Dann beschließe ich, politisch zu werden, zumindest passiv. Darunter verstehe ich, im Storting zu sitzen und dem Tagesprogramm zuzuhören. Der Parlamentssaal ist ein Prunkraum aus Gold und Rot und keltischen Knoten in den Deckenmalereien. Ich sitze oben in der Galerie und unten stellt sich Erna Solberg der spørrtime. Die Staatsministerin ist in ihrem blauen Kostüm eine beachtliche Erscheinung. Es geht um Asylsucherzahlen und um Arbeitslosenquote und meine Augen kratzen vor Müdigkeit, weil die Nachtstunden kurz waren. Siv Jensen sitzt in der Nähe, wippt mit den Stöckelschuhfüßen und ist, im Gegensatz zu den meisten anderen im Raum, nicht mit ihrem Handy beschäftigt. Nachher gibt es ein Pressetreffen, das sehe ich durch die geeisten Fenster am Weg hinaus. Wahrscheinlich komme ich heute ins Fernsehen, wie ich hinter Erna als seltsam umrissener Geist mein Gesicht gegen die Scheibe halte.

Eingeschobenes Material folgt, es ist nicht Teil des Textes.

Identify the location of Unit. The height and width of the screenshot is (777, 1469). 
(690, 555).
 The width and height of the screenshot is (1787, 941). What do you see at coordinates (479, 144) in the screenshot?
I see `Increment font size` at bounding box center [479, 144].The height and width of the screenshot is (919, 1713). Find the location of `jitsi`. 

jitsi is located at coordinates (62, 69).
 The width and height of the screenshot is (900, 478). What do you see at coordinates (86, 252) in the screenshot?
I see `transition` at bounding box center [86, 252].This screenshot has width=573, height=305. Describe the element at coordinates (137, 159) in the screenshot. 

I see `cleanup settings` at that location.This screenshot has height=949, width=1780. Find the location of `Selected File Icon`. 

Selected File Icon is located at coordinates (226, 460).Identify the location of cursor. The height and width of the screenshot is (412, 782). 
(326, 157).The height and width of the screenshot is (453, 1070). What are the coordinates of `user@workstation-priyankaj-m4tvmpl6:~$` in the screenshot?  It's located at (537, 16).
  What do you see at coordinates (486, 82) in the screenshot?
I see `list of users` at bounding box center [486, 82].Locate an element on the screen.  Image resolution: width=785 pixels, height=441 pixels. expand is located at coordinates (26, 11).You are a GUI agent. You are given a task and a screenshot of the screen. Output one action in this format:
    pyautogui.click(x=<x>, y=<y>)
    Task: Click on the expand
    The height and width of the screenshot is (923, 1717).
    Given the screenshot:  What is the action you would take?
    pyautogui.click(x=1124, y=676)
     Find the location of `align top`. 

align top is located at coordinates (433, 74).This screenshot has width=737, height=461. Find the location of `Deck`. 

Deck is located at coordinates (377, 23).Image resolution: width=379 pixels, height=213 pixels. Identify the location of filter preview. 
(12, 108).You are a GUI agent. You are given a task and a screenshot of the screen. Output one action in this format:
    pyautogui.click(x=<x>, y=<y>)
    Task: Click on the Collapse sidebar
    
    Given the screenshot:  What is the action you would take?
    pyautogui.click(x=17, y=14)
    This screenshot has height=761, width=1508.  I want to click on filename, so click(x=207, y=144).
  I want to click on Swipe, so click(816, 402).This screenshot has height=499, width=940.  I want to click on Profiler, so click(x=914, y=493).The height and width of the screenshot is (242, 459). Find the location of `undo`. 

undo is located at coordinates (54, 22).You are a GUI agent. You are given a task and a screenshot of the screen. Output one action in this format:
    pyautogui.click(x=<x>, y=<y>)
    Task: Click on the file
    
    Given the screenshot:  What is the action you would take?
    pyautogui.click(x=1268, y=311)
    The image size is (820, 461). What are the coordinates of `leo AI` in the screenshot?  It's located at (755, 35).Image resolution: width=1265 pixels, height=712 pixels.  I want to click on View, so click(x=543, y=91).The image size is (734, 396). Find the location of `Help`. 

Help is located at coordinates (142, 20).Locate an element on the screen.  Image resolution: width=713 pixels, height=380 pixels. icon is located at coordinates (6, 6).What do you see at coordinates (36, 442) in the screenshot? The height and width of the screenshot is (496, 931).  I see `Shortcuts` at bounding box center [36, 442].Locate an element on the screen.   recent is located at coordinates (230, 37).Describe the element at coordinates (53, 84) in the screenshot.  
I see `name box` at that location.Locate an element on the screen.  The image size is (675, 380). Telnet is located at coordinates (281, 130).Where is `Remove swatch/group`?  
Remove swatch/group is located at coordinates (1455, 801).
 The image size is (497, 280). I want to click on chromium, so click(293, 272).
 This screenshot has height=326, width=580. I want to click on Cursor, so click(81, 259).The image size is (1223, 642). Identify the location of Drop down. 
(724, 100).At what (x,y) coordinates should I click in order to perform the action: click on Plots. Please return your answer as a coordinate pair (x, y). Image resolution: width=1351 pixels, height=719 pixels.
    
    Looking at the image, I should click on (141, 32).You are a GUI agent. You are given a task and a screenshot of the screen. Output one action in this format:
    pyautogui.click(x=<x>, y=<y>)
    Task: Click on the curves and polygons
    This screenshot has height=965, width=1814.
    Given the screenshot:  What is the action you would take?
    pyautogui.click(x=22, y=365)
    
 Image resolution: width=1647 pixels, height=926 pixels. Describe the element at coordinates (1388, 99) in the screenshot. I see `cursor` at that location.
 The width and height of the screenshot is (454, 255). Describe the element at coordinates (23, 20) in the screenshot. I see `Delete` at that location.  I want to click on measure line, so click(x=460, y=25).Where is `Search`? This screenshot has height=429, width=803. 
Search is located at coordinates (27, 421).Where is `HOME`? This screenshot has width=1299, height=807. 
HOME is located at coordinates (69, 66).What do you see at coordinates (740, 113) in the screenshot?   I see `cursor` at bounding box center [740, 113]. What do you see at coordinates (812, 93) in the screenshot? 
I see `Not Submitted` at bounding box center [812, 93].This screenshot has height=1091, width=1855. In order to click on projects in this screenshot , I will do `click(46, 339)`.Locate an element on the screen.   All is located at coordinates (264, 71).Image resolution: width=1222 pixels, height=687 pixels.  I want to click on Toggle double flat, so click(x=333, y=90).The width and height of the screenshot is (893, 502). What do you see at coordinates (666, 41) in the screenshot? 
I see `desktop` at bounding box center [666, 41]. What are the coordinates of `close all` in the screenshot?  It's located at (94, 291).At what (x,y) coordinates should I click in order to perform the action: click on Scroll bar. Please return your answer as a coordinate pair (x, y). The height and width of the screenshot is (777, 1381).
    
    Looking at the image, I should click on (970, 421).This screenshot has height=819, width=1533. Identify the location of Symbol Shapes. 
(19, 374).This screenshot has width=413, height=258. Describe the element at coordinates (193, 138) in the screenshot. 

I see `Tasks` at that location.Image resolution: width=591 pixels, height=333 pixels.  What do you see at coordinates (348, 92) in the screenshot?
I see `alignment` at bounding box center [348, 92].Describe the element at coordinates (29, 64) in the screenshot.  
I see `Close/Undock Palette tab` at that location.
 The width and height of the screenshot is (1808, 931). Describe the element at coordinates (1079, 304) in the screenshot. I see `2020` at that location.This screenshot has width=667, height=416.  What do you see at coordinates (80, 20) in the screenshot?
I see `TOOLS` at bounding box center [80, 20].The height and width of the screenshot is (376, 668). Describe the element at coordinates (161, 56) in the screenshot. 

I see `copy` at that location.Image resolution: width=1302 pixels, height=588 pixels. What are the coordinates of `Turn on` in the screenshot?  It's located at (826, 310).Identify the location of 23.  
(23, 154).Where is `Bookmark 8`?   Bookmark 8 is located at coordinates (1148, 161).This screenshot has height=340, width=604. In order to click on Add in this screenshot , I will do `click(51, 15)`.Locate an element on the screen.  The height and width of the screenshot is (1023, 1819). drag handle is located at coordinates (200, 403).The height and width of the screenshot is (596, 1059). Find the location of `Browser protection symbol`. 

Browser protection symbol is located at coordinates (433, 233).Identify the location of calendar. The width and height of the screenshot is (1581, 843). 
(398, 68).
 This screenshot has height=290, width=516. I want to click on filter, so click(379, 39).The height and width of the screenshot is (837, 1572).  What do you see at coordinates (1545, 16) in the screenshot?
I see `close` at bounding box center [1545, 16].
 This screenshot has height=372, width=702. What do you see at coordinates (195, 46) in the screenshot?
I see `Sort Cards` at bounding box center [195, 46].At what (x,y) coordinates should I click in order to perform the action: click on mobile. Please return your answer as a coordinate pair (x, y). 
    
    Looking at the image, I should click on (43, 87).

Natürlich muss ich noch einmal zum Meer hinunter. Am Weg hin komme ich am Filmmuseum vorbei und kehre kurz ein. Das nächste Mal komme ich mit mehr Zeit wieder, so rausche ich an Laterna Magicas und Filmplakaten aus den 20ern vorbei, ohne lang genug hinzusehen.
Von weitem stimmt mich die Oper wieder freudig, meine geliebte Marmorinsel. Aber als ich näher komme, sind die Drehtüren noch geschlossen und vor dem Eingang hat sich ein speziell gekleidetes folk versammelt, das auf den Einlass zum Oslo Runway AW 16 wartet.
Ich verlasse die spannende Hipster Bonanza und wandere die Hafenpromenade weiter. Vom Fjord her fehlt heute der Wind und die drei, vier Grad sind ein ideales Spazierwetter, wenn man mit Mantel und Wollmütze unterwegs ist.
Da liegen tolle Schiffe vertäut und wenn ich mich mit Schiffen auskennen würde, würde ich vielleicht mehr Fotos machen und über das eine oder andere einen kleinen Nerdgasm loslassen. So sehe ich aber nur große und kleine Schiffe, Schiffe, die nach Wachen und Verteidigen oder nach helgetur aussehen.
Dahinter liegt das Meer still und glatt unter dem wieder weißen Himmel. Ich bleibe am Promenadenufer stehen und denke an gar nichts.
Als es Zeit ist zu gehen, hat sich die Müdigkeit in Resignation und verkehrtes Heimweh verwandelt.